Сестры, понятное дело горой встанут за брата своего. У отца тоже сестры были. Вот именно что были. Продолжу его воспоминания о старшей сестре…
…Старшая сестра моя, Шура, очень красивая была, на гитаре играла – заслушаешься. Все любили ее. Только получается, что красота-то не привела ее к добру. Когда война началась, ей семнадцать было. Отец-железнодорожник (тогда еще живой) определил Александру в телеграфистки. Выучилась, стала работать на станции. Что ж, комсомолка, активистка, приметная. Наверное, пригляделась кому-то, вот и перевели её командиры подальше от дома. А, может приказ военный какой был, хотя в армии она не служила. С этого момента и посыпались беды на нее. Отец к тому времени заболел и умер. Некому было теперь за Шурку заступиться. Я считаю, что будь он жив – не позволил бы так помыкать ею. Уж не знаю, как на самом деле было, но, думаю, вот что вышло.
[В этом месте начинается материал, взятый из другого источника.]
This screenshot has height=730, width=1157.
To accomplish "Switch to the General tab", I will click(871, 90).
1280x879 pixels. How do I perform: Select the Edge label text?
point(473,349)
Был у нее парень, проводила его в армию. А, может, просто сказала при проводах, что ждать будет. Ведь когда парень воюет, хочется ему, чтобы ждал кто-нибудь с фронта. Однако раз уж сказала – надо ждать. А тут начальство обратило внимание, намеки всякие, приставания. Не поддалась. Короче, решили сломить, перевели в столовую работать, а там еще хуже, теперь вообще вся на виду. Но крепкая девка оказалась, неподдающаяся. Дальше – больше. Услали в глушь, работать в свинарнике. Что за нужда была в этом? И вот что не понятно. Время, конечно, военное, но не военнообязанная же она была. Почему же можно было командовать, отправлять то туда, то сюда, то вообще к черту на кулички?
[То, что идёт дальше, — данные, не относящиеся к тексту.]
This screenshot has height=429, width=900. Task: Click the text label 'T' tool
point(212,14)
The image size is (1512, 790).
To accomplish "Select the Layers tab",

В конце концов, когда война уже шла к завершению – отправили ее на Дальний Восток на лесозаготовки, станция Ерофей Павлович. Помню, было письмо оттуда. Неужто своих людей там не хватало, что надо было слать людей из Кирова в такую даль? Ведь не преступница она была, наоборот, активистка, преданная и комсомолу, и партии, а также обещанию, данному при проводах. Все знают, что на лесоповале жизнь тяжела, особенно для женщин. Довели, долго не проработала так. Не выдержала она, положила голову свою на рельсы, под колеса паровоза. Наверное, сначильничал кто в конце концов – вот и решилась. Раньше-то веселая была. А в последний вечер гитару сняла, да все пела соседкам по комнате в бараке грустные песни. Потом повесила гитару на стенку, бантик на инструменте поправила, вышла. А больше ее не видели ни веселой, ни грустной. Там же на станции и похоронили. Это все подруги потом рассказали, когда приехали.